Wednesday, May 7, 2008

101st post! Japanese Knotweed

This article describes the controversial subject of controlling Japanese knotweed in the UK.

Until recently, the only effective method of control was to use Roundup or similar toxic chemicals, which of course are probably causing worse problems than the spread of this noxious weed. If anyone reading this uses Rondup in their gardens, I beg you, get rid of it. Dozens of studies around the world have linked its use to many forms of cancer, particularly testicular and ovarian cancer.

Japanese knotweed (also known as "false bamboo") is a plant that has caused extensive damage to European, Canadian and American parks, forests and urban areas. It spreads rapidly, kills other plants (including mature trees) and is extremely difficult to eradicate.

Let's hope the use of beetles will prove to be a non-toxic measure for helping control it. The Brits are obviously more interested in organic methods than we are since they have a smaller landmass (with denser pockets of people) than we do.

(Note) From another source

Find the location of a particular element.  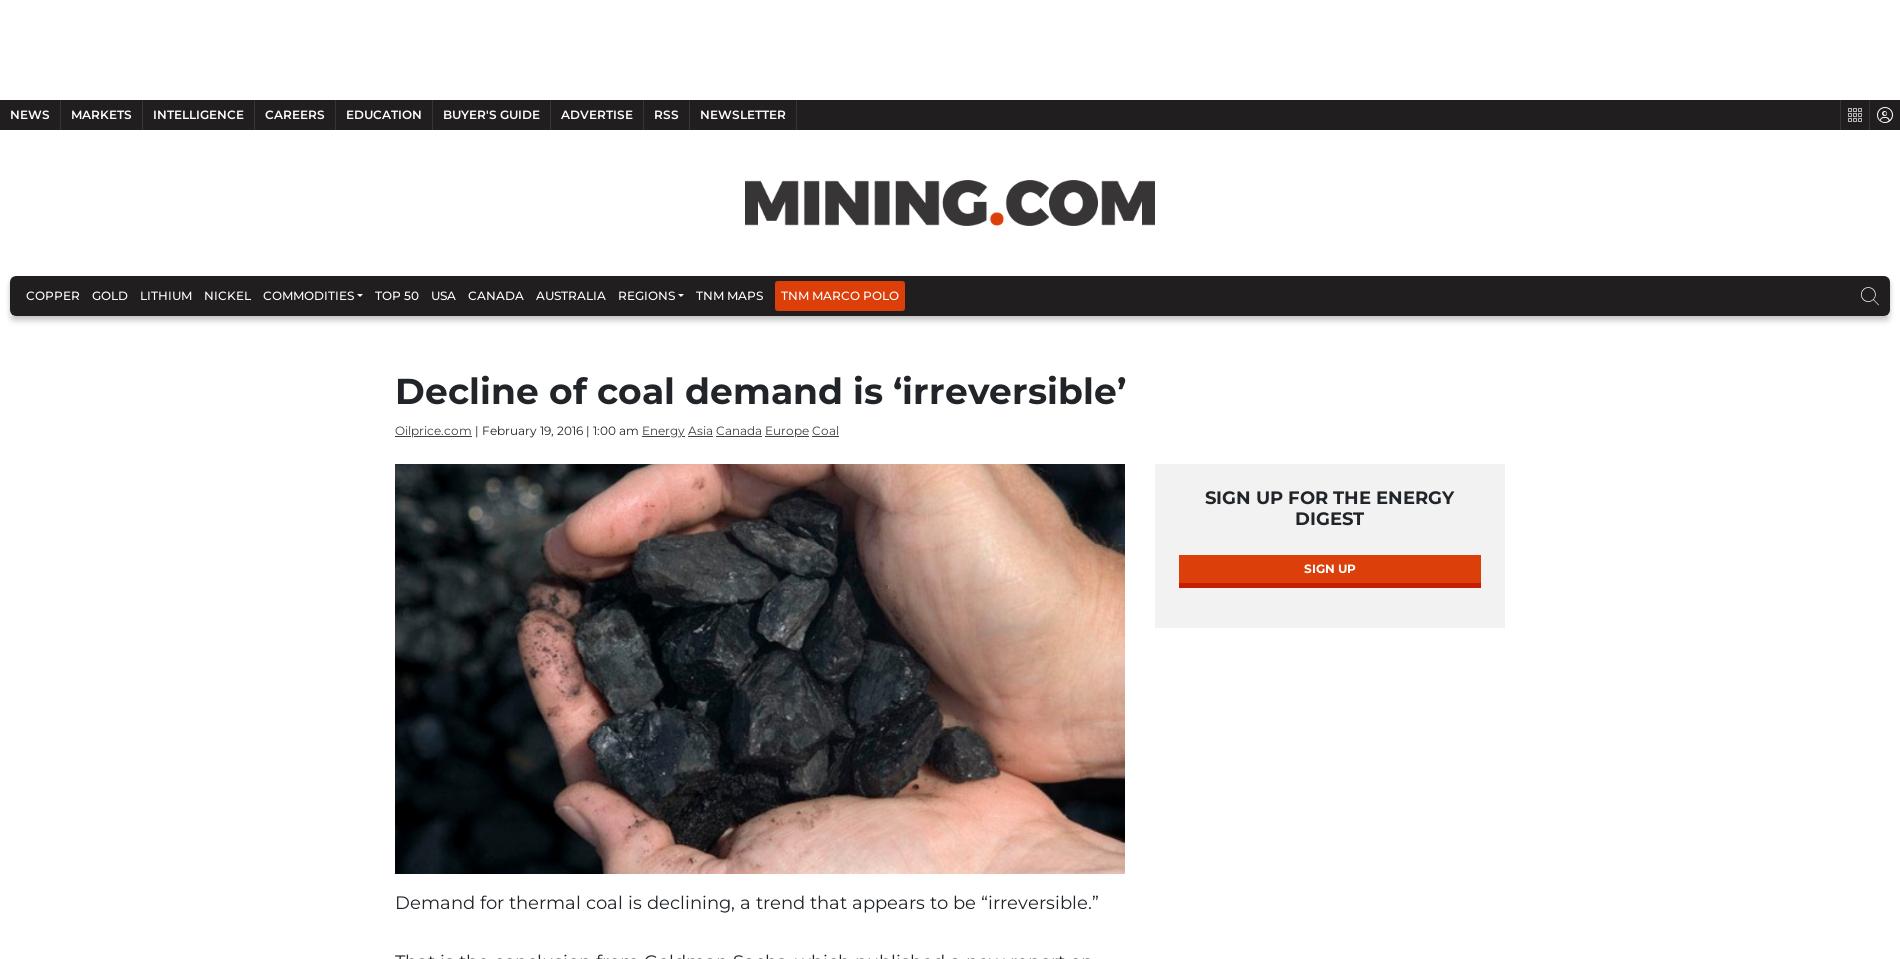

'Decline of coal demand is ‘irreversible’' is located at coordinates (759, 481).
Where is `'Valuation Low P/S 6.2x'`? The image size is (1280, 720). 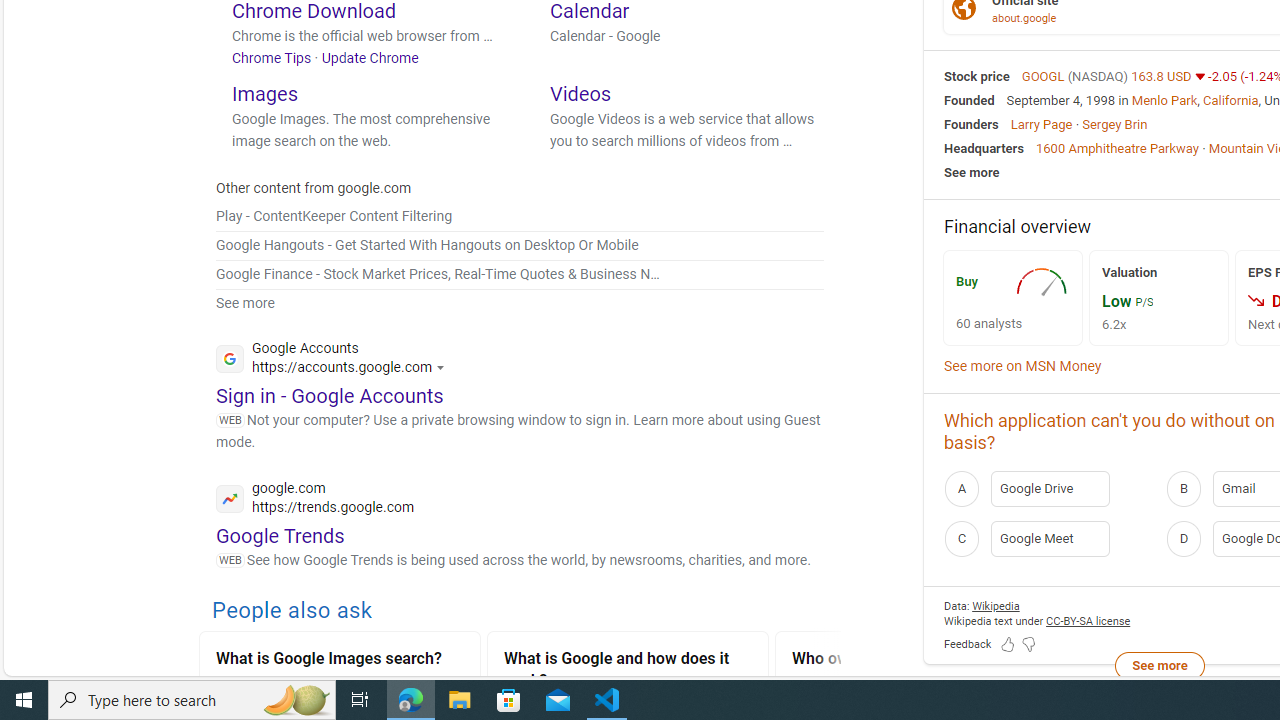
'Valuation Low P/S 6.2x' is located at coordinates (1159, 297).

I recall the first time I saw this noxious weed in the UK: it was growing in a huge patch near a stand of elder trees, at the base of Glastonbury Tor, not far from the old apple orchards. I had never seen it in England before but had seen it destroy parts of Franklin Park in Boston. Needless to say I was horrified. I found myself cursing tourists, assuming this was how it was spread there. Now I know it can be found in soil shipped from infested areas, so it's just as likely a local gardener transported it while out on a daily walk.

More information on both toxic and non-toxic options for controlling this scourge can be found here: Japanese Knotweed Alliance.

An alliance...seems quaint. We need a freaking army to defeat this stuff.